Bruno Gonçalves lembra que, enquanto o ITER não for construído, é o reator JT-60SA que está em vias de conclusão no Japão e resulta de uma parceria com a UE que deverá funcionar como principal referência, apesar de não poder operar com a mistura de trítio e deutério que serve de referência às fusões nucleares.
Sem o JET, não há na Europa reator com a mesma dimensão que seja capaz de usar deutério e trítio. Em contrapartida, há projetos privados em curso e a China e os EUA têm vindo a reforçar investimentos nesta área e já deverão ter reatores de fusão nuclear que operam com deutério e trítio bem antes de o ITER começar a operar.

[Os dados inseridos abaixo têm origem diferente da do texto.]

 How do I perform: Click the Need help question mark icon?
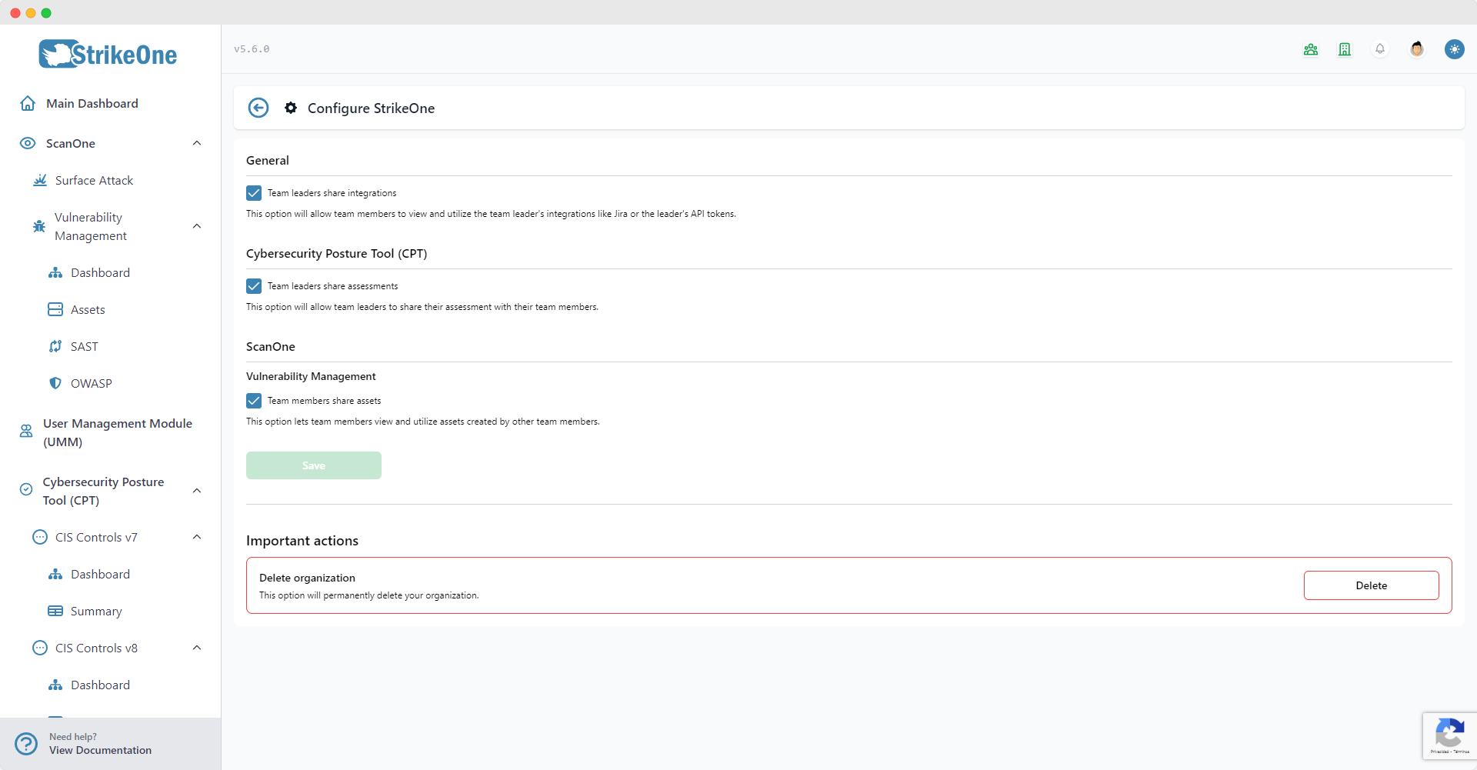(26, 743)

Quem esperava que o responsável do ITER insuflasse de otimismo alguns dos presentes na conferência de despedida do JET também teve de rever as expectativas. Depois de vários adiamentos e revisões de datas de arranque, que chegaram a apontar para 2025, coube a Tim Luce, chefe de ciência do ITER, confirmar que as datas de estreia terão de ser trabalhadas com os acionistas, mas ainda admitiu que só meados da próxima década se espera a operacionalidade em ritmo cruzeiro.
Os reatores do JET e do ITER recorrem a uma tecnologia que é conhecida por confinamento magnético, que recorre a tokamaks que albergam plasma e choques de átomos, mas ainda não logrou o famoso ganho energético. A NIF que garantiu a linha da frente para o EUA ao alcançar o ganho energético, recorre a uma tecnologia conhecida por confinamento inercial que concentra vários lasers em pequenas porções de combustível para gerar as reações.
Apesar do ganho energético só ter sido obtido com confinamento inercial, o governo americano não deixou de investir no confinamento magnético através do projeto SPARC que deverá operar com deutério e trítio em breve.
Bruno Gonçalves admite que o fim da operacionalidade do JET deixa algum hiato em termos científicos, mas também lembra que o reator de Culham foi construído para operar apenas até ao início dos anos 90, tendo merecido várias melhorias e atualizações tecnológicas desde essa data. “A partir deste momento seria possível manter ganhos incrementais, mas faz sentido investir noutras áreas, como o desenvolvimento de materiais ou metodologias de produção de trítio. Os orçamentos são limitados e é natural que se tenham de fazer escolhas”, conclui o presidente do IPFN.